Industry

The hotel marketing metrics that lie, a lot!

Metrics are like best friends, there to guide you and support your instincts in times of uncertainty.

But, like BFFs, metrics can occasionally throw you a curve and – let’s be honest – nothing can make your stomach drop faster than a negative stat.

One negative stat can send your marketing team running in all directions trying to understand exactly what happened. But, more often than you might think, underperforming metrics may actually signal something positive for your property.

Follow along as we dissect the true meaning behind the metrics and why they aren’t as scary as you think.

  1. Website revenue is down year over year

Guess what? One of the most popular ways to evaluate your property’s marketing performance is sometimes inaccurate.

Website revenue is just ONE marketing channel.

Sometimes when one channel is up, it might be at the expense of another channel. Before you sound the alarm: check your occupancy.
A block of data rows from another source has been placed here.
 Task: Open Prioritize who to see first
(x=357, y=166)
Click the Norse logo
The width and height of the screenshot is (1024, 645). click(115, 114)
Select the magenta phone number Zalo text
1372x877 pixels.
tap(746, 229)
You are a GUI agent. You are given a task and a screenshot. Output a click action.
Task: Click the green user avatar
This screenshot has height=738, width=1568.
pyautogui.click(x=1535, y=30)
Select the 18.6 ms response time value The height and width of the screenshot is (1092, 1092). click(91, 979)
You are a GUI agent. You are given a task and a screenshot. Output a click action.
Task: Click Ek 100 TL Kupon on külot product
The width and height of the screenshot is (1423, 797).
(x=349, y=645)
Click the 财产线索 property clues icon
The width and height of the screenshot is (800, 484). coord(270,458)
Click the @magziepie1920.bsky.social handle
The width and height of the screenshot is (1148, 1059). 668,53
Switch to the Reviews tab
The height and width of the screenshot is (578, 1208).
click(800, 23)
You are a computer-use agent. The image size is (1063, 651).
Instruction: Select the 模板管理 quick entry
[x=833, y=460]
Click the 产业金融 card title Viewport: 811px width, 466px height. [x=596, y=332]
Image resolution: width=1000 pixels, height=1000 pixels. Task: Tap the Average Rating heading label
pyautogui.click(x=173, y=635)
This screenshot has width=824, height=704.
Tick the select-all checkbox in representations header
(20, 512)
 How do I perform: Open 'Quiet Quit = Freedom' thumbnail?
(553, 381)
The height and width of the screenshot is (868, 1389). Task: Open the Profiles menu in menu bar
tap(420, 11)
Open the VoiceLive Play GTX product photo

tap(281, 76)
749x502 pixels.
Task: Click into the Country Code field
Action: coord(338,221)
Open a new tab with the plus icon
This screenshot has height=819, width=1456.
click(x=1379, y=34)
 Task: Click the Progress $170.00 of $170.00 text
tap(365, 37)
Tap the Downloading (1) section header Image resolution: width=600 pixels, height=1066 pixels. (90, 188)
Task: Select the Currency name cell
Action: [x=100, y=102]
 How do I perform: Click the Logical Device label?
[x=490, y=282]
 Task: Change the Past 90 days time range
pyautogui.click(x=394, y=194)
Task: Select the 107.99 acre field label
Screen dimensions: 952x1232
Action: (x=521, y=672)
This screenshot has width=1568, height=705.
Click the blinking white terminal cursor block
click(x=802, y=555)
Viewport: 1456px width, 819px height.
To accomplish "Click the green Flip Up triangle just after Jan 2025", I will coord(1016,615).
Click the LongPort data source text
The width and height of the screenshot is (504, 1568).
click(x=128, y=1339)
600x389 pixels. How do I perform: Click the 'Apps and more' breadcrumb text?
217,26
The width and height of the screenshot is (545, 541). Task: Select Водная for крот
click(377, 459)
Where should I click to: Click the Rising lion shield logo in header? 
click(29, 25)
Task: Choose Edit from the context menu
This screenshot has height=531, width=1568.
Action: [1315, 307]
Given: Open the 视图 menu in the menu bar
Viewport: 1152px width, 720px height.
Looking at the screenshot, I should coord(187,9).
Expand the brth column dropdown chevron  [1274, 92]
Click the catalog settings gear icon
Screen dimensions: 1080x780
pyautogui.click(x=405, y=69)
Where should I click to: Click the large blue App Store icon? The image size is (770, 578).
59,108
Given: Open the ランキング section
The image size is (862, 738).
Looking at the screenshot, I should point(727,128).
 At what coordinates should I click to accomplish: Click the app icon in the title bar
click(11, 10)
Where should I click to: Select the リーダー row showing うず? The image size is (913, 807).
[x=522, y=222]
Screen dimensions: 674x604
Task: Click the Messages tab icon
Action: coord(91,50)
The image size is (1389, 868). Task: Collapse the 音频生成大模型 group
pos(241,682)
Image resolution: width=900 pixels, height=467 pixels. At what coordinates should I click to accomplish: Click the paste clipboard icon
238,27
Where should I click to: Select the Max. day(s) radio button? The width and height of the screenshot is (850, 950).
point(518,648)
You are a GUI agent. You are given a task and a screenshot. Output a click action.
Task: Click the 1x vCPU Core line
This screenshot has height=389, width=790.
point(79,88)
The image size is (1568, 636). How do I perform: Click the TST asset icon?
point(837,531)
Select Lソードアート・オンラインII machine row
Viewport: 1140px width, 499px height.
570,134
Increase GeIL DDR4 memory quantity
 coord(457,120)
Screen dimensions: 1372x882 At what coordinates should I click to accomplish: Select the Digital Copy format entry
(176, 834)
Your website bookings may have decreased, but how’s your occupancy? If occupancy is up, that may simply mean you don’t have any available inventory. Less inventory means less availability for bookings made through your website.

That’s a pretty terrific problem to have!

So go easy on your marketing team this month. You’re killing it.

  1. Paid website traffic is down year over year

Don’t panic! It’s time to analyse the bigger picture.

When it comes to website traffic, quality is more important than quantity.

Let’s face it, driving tons of traffic is easy. But driving quality traffic is what moves the needle. Before you sound the alarm: check the quality of traffic.

Check your entrances into the booking engine. After all, that’s the true metric that matters. Are entrances higher or lower than last year? If you don’t see a huge discrepancy, then it’s likely that marketing is driving lower volume, but higher quality traffic. In other words. Spending less to get the same results. And that’s a really good thing.

  1. Your bounce rates are high, really high

Take a deep breath. Your bounce rate is saying a lot of things. And most of them aren’t what you think.

Marketers have been trained to associate high bounce rates with either poor quality traffic to the website or driving the right traffic to the wrong page.

But more often than you’d think, it’s something else entirely. Before you sound the alarm: understand bounce rates better.

All a bounce means is that a visitor came to the first page of your site and didn’t perform a second action in 30 seconds. Google can’t distinguish between a good and bad interaction, so your visitor may have found the info they needed and left satisfied, or not. Both experiences count as a bounce.

Most modern websites are streamlined to create a better user experience. On a well-designed website, guests orient themselves quickly, get the information they need, and exit. Think about your special offers page. How long would it take to browse it and make an informed decision?

Remember, a bounce doesn’t necessarily mean your visitor left quickly either. It just means they only browsed one page before leaving.